DATASET EXTRACT below:

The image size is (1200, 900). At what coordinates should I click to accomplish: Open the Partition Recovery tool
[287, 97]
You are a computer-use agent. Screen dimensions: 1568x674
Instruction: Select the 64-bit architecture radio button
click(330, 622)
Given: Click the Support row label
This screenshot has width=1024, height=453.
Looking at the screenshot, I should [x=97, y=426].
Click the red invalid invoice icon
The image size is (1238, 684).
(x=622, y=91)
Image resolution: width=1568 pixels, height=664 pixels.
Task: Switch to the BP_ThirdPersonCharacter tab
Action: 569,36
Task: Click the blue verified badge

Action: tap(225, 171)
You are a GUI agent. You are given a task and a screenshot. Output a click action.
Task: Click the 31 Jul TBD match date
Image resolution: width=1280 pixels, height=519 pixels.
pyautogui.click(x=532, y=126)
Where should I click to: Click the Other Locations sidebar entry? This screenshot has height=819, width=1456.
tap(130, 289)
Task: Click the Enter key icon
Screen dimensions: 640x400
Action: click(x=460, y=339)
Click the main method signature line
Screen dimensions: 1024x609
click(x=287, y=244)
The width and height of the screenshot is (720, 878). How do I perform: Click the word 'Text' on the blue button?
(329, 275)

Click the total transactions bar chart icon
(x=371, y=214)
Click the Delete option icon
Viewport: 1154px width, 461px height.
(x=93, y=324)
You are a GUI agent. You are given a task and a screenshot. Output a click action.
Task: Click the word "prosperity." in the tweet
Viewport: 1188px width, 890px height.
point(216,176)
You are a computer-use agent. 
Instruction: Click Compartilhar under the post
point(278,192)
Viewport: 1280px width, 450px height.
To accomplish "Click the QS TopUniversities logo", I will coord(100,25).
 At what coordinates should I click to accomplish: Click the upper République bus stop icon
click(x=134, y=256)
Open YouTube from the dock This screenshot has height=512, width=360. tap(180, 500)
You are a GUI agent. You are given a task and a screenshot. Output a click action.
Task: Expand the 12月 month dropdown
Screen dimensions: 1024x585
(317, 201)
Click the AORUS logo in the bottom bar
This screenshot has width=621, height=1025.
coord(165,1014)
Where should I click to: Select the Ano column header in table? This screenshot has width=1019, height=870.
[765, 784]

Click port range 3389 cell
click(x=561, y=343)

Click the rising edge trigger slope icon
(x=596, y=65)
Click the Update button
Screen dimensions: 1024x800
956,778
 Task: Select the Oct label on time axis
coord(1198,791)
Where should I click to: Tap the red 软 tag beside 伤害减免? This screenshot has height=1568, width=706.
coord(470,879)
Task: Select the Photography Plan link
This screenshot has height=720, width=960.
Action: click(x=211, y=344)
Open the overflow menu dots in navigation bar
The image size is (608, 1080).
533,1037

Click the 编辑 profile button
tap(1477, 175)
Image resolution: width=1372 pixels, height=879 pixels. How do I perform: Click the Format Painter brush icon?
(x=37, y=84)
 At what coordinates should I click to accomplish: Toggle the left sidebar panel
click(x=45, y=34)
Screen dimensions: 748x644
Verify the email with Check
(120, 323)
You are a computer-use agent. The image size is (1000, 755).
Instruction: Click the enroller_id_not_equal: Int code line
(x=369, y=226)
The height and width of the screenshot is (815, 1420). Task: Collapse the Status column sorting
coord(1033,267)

End of DATASET EXTRACT.

# [ACTIVITY]
Your answer must be a single number, the count of lines in the data that hold the string "computer".

# [EXERCISE RESPONSE]
3